ABOUT THIS TASK
Render every line of the material below as a JSON list of strings, one string per line, leaving out blank lines.
┌────────
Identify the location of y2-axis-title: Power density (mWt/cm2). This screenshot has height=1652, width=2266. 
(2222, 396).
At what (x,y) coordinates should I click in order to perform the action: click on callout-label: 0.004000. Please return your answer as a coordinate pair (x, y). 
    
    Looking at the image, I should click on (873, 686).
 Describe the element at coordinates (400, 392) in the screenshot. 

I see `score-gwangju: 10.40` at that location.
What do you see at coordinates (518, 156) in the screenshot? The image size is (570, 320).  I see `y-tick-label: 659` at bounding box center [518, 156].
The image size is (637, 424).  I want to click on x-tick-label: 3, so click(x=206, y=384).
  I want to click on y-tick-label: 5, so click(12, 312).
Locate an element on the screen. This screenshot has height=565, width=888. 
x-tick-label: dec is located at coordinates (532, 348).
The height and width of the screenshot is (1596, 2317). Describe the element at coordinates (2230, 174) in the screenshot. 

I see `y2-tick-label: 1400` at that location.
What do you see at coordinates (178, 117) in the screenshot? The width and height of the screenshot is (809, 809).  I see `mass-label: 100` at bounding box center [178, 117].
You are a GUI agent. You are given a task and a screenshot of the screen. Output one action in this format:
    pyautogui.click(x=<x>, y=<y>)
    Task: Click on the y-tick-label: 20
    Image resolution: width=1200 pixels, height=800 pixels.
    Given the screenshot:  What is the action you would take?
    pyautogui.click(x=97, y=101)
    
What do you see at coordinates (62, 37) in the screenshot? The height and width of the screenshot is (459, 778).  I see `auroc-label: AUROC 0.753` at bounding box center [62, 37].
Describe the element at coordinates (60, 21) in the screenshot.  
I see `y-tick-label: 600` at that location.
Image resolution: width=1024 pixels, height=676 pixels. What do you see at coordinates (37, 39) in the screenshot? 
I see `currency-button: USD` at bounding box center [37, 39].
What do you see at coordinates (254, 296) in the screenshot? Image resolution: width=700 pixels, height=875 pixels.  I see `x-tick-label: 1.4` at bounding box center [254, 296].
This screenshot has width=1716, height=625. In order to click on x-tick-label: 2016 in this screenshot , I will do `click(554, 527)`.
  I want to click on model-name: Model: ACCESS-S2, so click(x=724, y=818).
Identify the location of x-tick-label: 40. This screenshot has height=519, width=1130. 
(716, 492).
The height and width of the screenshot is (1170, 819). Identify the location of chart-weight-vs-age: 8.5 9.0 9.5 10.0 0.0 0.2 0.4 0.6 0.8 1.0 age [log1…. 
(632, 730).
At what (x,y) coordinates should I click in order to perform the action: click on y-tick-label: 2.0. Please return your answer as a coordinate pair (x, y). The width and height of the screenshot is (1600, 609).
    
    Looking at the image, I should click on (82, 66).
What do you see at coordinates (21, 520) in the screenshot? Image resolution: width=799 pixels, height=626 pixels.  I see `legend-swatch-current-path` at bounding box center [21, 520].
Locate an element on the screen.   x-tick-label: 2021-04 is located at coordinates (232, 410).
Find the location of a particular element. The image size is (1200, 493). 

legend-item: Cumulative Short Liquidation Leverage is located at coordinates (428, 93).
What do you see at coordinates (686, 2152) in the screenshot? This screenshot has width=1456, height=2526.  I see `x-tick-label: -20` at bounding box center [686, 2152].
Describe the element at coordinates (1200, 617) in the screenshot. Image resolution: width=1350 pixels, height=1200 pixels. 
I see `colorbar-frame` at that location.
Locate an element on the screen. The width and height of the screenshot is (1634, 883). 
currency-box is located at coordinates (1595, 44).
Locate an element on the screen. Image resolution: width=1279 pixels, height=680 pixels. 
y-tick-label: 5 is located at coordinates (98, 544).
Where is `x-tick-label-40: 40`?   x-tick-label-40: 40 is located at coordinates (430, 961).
└────────
REPLY
[
  "Identify the location of y2-axis-title: Power density (mWt/cm2). This screenshot has height=1652, width=2266. ",
  "(2222, 396).",
  "At what (x,y) coordinates should I click in order to perform the action: click on callout-label: 0.004000. Please return your answer as a coordinate pair (x, y). ",
  "    Looking at the image, I should click on (873, 686).",
  " Describe the element at coordinates (400, 392) in the screenshot. ",
  "I see `score-gwangju: 10.40` at that location.",
  "What do you see at coordinates (518, 156) in the screenshot? The image size is (570, 320).  I see `y-tick-label: 659` at bounding box center [518, 156].",
  "The image size is (637, 424).  I want to click on x-tick-label: 3, so click(x=206, y=384).",
  "  I want to click on y-tick-label: 5, so click(12, 312).",
  "Locate an element on the screen. This screenshot has height=565, width=888. ",
  "x-tick-label: dec is located at coordinates (532, 348).",
  "The height and width of the screenshot is (1596, 2317). Describe the element at coordinates (2230, 174) in the screenshot. ",
  "I see `y2-tick-label: 1400` at that location.",
  "What do you see at coordinates (178, 117) in the screenshot? The width and height of the screenshot is (809, 809).  I see `mass-label: 100` at bounding box center [178, 117].",
  "You are a GUI agent. You are given a task and a screenshot of the screen. Output one action in this format:",
  "    pyautogui.click(x=<x>, y=<y>)",
  "    Task: Click on the y-tick-label: 20",
  "    Image resolution: width=1200 pixels, height=800 pixels.",
  "    Given the screenshot:  What is the action you would take?",
  "    pyautogui.click(x=97, y=101)",
  "What do you see at coordinates (62, 37) in the screenshot? The height and width of the screenshot is (459, 778).  I see `auroc-label: AUROC 0.753` at bounding box center [62, 37].",
  "Describe the element at coordinates (60, 21) in the screenshot.  ",
  "I see `y-tick-label: 600` at that location.",
  "Image resolution: width=1024 pixels, height=676 pixels. What do you see at coordinates (37, 39) in the screenshot? ",
  "I see `currency-button: USD` at bounding box center [37, 39].",
  "What do you see at coordinates (254, 296) in the screenshot? Image resolution: width=700 pixels, height=875 pixels.  I see `x-tick-label: 1.4` at bounding box center [254, 296].",
  "This screenshot has width=1716, height=625. In order to click on x-tick-label: 2016 in this screenshot , I will do `click(554, 527)`.",
  "  I want to click on model-name: Model: ACCESS-S2, so click(x=724, y=818).",
  "Identify the location of x-tick-label: 40. This screenshot has height=519, width=1130. ",
  "(716, 492).",
  "The height and width of the screenshot is (1170, 819). Identify the location of chart-weight-vs-age: 8.5 9.0 9.5 10.0 0.0 0.2 0.4 0.6 0.8 1.0 age [log1…. ",
  "(632, 730).",
  "At what (x,y) coordinates should I click in order to perform the action: click on y-tick-label: 2.0. Please return your answer as a coordinate pair (x, y). The width and height of the screenshot is (1600, 609).",
  "    Looking at the image, I should click on (82, 66).",
  "What do you see at coordinates (21, 520) in the screenshot? Image resolution: width=799 pixels, height=626 pixels.  I see `legend-swatch-current-path` at bounding box center [21, 520].",
  "Locate an element on the screen.   x-tick-label: 2021-04 is located at coordinates (232, 410).",
  "Find the location of a particular element. The image size is (1200, 493). ",
  "legend-item: Cumulative Short Liquidation Leverage is located at coordinates (428, 93).",
  "What do you see at coordinates (686, 2152) in the screenshot? This screenshot has width=1456, height=2526.  I see `x-tick-label: -20` at bounding box center [686, 2152].",
  "Describe the element at coordinates (1200, 617) in the screenshot. Image resolution: width=1350 pixels, height=1200 pixels. ",
  "I see `colorbar-frame` at that location.",
  "Locate an element on the screen. The width and height of the screenshot is (1634, 883). ",
  "currency-box is located at coordinates (1595, 44).",
  "Locate an element on the screen. Image resolution: width=1279 pixels, height=680 pixels. ",
  "y-tick-label: 5 is located at coordinates (98, 544).",
  "Where is `x-tick-label-40: 40`?   x-tick-label-40: 40 is located at coordinates (430, 961)."
]